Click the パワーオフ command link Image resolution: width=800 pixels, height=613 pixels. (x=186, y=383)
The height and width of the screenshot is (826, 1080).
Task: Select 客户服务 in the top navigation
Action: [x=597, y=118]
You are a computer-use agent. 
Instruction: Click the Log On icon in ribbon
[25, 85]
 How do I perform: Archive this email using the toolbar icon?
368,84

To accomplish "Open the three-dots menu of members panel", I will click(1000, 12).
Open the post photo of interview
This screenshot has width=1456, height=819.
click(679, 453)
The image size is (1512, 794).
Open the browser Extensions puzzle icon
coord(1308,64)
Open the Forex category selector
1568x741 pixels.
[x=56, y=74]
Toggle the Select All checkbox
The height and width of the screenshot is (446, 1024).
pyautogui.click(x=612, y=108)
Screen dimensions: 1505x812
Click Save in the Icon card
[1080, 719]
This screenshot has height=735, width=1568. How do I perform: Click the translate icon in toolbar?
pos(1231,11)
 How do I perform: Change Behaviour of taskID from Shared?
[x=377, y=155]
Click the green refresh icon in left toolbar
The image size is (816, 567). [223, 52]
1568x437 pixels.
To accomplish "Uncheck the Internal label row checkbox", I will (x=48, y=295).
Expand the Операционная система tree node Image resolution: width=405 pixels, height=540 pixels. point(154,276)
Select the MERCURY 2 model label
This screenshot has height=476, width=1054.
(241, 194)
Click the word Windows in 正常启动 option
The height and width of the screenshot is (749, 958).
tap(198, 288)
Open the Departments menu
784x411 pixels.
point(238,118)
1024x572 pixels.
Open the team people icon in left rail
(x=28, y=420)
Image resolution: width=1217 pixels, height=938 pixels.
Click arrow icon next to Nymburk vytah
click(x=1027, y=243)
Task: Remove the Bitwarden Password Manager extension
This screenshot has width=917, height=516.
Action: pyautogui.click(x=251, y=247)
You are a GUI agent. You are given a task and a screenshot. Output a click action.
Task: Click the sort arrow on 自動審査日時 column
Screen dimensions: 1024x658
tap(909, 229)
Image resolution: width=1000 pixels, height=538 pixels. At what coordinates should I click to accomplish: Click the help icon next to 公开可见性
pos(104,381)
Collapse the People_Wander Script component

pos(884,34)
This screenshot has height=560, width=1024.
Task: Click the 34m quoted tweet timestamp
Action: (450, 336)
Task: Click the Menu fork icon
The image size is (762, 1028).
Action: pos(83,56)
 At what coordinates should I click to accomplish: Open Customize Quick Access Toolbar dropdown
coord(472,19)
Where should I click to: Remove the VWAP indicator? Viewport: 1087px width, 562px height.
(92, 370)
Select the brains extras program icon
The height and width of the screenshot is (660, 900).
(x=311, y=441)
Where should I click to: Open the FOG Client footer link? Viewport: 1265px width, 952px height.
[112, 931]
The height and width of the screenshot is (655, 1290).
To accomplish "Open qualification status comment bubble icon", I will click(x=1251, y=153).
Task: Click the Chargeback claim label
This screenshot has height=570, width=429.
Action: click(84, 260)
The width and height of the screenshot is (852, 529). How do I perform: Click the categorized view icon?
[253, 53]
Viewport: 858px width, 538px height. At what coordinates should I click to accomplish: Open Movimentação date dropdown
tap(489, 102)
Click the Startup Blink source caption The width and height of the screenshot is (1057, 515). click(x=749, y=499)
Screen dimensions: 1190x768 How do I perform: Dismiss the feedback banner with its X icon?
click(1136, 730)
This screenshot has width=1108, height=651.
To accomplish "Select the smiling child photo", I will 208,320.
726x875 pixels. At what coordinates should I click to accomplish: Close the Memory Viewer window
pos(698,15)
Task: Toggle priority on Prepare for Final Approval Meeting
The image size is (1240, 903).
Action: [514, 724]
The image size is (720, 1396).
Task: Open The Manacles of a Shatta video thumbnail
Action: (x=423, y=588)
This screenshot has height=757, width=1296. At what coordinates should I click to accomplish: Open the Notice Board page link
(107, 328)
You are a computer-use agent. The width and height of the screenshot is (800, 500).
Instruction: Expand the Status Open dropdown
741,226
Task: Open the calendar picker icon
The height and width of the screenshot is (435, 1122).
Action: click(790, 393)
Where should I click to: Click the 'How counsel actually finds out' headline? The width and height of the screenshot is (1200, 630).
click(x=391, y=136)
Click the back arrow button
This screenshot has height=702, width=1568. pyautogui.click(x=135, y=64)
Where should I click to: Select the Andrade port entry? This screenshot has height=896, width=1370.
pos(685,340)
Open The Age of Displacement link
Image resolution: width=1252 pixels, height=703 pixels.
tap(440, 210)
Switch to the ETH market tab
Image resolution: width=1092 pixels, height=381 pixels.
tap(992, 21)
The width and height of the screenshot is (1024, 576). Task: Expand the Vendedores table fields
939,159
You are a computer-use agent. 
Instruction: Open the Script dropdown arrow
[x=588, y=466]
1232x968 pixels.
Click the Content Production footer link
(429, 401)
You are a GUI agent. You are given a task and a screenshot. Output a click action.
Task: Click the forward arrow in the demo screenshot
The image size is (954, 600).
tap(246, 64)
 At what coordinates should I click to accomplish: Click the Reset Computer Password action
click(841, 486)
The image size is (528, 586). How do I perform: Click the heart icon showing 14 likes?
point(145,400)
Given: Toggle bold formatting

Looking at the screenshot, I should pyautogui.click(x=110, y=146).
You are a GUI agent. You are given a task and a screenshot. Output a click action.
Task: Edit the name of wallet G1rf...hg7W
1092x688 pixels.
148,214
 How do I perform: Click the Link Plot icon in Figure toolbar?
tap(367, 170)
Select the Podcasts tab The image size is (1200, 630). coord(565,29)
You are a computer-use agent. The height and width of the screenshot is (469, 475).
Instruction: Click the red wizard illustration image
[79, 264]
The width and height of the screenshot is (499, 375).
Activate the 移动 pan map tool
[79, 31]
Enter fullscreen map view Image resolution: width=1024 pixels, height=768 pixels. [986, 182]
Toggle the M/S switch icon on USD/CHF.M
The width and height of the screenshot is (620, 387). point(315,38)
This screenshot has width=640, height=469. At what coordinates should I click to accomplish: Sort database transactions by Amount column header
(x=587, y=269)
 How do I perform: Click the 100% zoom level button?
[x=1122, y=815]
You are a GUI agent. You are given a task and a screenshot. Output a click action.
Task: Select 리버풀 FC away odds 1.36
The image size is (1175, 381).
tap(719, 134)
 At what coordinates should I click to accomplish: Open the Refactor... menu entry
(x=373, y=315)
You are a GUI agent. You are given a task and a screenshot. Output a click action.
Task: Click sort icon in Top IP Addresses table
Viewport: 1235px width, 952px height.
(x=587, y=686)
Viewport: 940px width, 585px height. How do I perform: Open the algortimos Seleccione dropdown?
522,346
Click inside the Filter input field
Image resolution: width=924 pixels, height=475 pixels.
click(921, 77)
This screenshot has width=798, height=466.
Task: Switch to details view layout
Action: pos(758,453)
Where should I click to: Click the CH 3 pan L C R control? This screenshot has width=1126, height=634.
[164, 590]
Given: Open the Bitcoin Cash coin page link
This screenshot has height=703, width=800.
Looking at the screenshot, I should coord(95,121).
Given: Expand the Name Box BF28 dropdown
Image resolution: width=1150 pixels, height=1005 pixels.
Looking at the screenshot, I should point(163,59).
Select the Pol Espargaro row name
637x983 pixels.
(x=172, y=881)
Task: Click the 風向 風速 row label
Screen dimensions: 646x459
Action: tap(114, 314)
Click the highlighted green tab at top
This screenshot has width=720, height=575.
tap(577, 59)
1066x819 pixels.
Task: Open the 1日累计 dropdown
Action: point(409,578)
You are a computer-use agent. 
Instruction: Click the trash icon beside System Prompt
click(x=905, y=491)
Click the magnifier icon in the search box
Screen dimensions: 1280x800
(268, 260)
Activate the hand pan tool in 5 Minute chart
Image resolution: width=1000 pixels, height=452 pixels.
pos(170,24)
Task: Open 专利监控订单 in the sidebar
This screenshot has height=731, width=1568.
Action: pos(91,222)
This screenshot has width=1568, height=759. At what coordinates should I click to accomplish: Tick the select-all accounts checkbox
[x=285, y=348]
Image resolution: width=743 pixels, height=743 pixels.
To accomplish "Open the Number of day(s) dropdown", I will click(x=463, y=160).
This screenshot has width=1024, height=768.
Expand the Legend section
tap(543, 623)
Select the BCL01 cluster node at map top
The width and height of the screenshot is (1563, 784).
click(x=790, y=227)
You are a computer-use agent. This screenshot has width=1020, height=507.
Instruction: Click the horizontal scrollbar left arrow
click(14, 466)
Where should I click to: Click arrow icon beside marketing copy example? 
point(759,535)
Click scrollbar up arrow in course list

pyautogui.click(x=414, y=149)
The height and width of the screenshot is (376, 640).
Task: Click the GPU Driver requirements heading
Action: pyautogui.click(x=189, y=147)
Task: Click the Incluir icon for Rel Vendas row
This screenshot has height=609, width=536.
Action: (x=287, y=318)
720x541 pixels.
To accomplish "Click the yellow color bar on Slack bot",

= = = = = = =

What to work on
Given the records above, reproduce precisely and only the lines between the line holding "How do I perform: Click the Link" and the line holding "You are a computer-use agent. The height", inclusive.

Response below
 How do I perform: Click the Link Plot icon in Figure toolbar?
tap(367, 170)
Select the Podcasts tab The image size is (1200, 630). coord(565,29)
You are a computer-use agent. The height and width of the screenshot is (469, 475).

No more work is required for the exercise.